Consequências para os agressores e apoio à vítima
A escola agiu de forma rápida e, ainda no mesmo dia, os estudantes identificados como responsáveis pelo compartilhamento das imagens tiveram seus contratos rescindidos. “Tudo tem consequência”, afirmou o pai, reforçando que sua filha é a vítima e não tem motivo para sentir vergonha. “É uma montagem, quem errou foram eles”, destacou.
A família busca agora o esclarecimento total dos fatos e o acompanhamento legal do caso. “O que sabemos é que a imagem foi jogada em um grupo, mas não sabemos até onde isso foi. É importante que a polícia esclareça tudo e que a justiça faça o que tem que ser feito.”
Polícia Civil investiga o caso com base no ECA
A Polícia Civil está investigando o episódio com base no artigo 241-C do Estatuto da Criança e do Adolescente (ECA), que criminaliza a simulação da participação de crianças ou adolescentes em cenas de sexo explícito. A pena prevista varia de um a três anos de reclusão, além de multa.
O delegado Juliano Tumitan, da Delegacia de Polícia de Proteção à Mulher, à Criança e ao Adolescente, informou que os pais da vítima já foram ouvidos e os depoimentos dos demais envolvidos foram agendados. A expectativa é que o procedimento seja concluído e remetido ao Ministério Público em até uma semana.
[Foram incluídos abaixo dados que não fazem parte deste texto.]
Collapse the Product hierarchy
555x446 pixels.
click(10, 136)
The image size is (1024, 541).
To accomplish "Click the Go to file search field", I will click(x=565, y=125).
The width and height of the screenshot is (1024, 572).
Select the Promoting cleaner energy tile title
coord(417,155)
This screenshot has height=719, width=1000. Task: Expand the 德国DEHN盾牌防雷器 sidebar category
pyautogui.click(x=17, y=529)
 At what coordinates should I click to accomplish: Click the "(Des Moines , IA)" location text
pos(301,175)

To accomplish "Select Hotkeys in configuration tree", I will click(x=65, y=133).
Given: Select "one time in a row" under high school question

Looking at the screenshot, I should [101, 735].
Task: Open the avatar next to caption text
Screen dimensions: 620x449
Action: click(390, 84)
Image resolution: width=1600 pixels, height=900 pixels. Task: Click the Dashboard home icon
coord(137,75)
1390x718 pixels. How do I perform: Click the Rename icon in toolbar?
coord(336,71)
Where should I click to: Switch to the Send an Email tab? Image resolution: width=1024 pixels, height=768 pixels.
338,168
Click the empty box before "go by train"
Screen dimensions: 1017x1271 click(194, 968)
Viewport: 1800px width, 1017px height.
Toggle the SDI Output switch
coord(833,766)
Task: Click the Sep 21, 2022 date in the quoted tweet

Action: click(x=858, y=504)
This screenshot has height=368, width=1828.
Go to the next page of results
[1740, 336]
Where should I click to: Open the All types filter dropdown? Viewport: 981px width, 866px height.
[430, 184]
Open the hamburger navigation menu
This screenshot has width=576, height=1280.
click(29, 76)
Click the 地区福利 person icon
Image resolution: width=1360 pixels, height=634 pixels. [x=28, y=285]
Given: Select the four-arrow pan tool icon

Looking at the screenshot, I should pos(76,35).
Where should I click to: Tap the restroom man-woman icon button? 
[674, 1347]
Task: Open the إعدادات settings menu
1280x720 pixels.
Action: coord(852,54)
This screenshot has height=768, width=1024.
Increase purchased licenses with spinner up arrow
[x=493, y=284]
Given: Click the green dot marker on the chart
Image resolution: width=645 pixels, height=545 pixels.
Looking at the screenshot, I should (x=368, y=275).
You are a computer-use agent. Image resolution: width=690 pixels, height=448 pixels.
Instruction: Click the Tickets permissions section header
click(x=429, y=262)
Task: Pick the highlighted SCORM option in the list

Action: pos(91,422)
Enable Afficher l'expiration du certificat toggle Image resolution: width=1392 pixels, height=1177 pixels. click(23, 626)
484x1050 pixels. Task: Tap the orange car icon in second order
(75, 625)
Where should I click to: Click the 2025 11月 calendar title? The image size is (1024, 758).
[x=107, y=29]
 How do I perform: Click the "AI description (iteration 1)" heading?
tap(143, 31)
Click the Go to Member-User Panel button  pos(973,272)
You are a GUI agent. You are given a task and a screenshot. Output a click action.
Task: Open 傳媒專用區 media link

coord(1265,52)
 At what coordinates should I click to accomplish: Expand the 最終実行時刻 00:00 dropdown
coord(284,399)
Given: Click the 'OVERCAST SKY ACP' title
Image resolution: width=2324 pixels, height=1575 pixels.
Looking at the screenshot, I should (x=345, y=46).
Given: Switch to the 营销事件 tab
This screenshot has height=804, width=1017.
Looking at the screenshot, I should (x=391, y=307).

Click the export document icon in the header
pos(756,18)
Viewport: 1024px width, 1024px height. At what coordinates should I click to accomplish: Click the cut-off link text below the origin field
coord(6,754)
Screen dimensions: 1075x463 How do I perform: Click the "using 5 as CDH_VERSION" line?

O celular de um dos envolvidos foi apreendido para perícia, e a investigação tem um prazo de 30 dias para ser concluída.
Alerta sobre uso de tecnologia e IA
Este incidente reforça o alerta sobre o uso inadequado da tecnologia e da inteligência artificial, evidenciando a necessidade de orientação para jovens e acompanhamento ativo por parte de pais e instituições de ensino. A prioridade para o pai da aluna é proteger sua filha e garantir que a responsabilidade pelo crime seja plenamente apurada.